RECORDS FOR THE EXERCISE
——

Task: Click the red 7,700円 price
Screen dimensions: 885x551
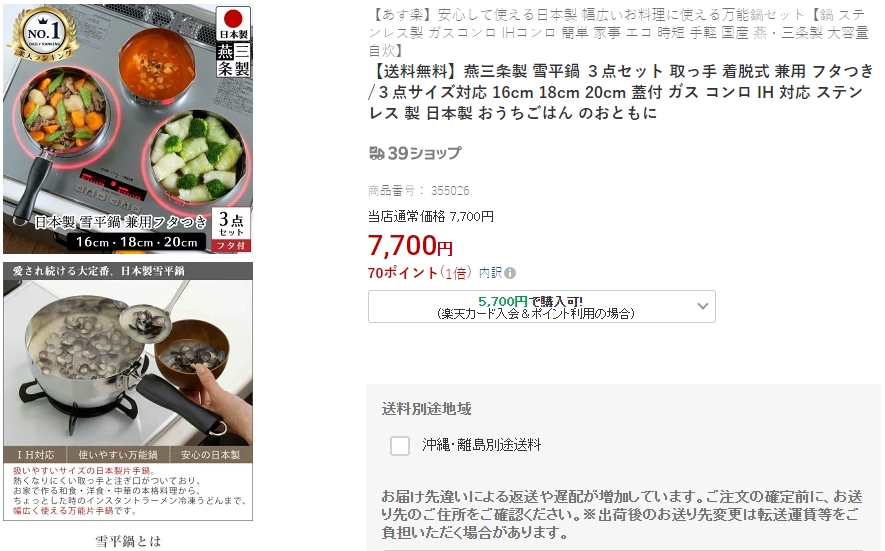Action: pos(410,246)
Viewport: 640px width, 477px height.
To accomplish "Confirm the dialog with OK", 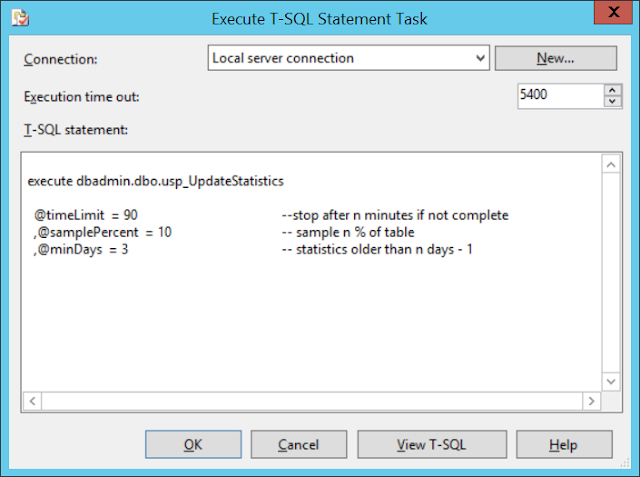I will (193, 444).
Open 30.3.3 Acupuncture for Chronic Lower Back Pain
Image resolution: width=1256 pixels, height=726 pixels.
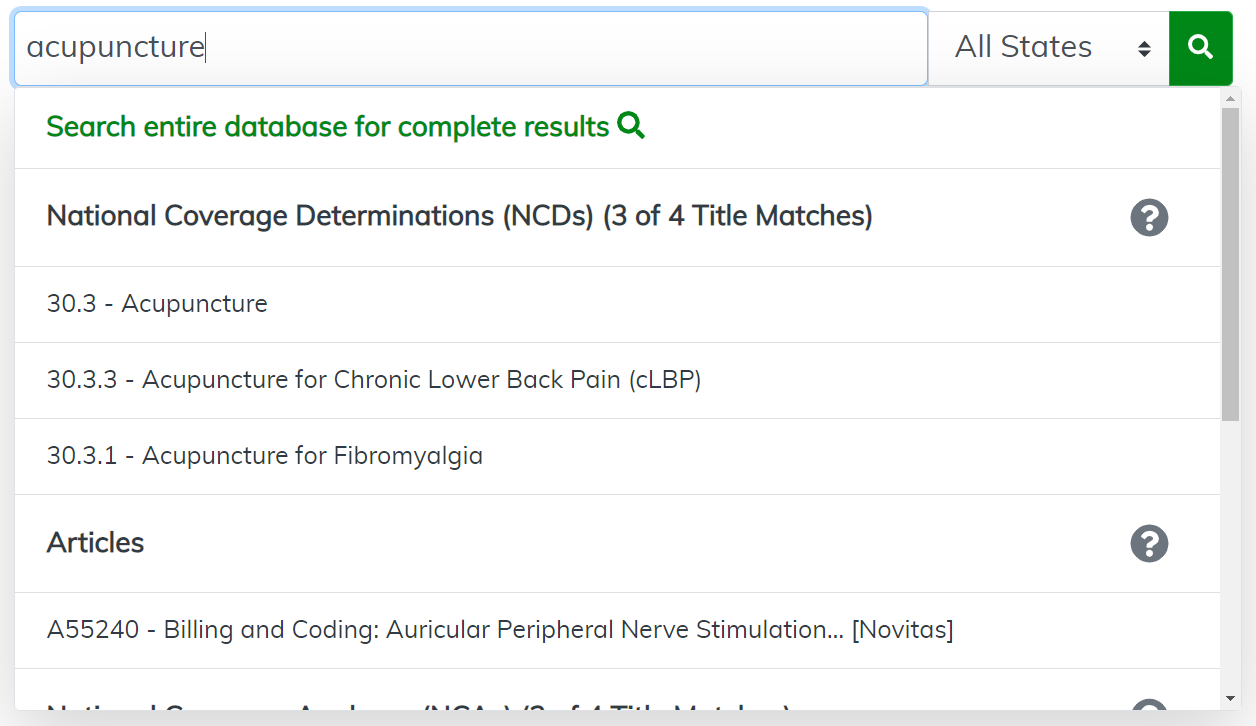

——

Once the line containing "Open 30.3.3 Acupuncture" is located, write out exactly that line and each one after it to the end of the records above, excluding pictures and nothing else.

Open 30.3.3 Acupuncture for Chronic Lower Back Pain
Image resolution: width=1256 pixels, height=726 pixels.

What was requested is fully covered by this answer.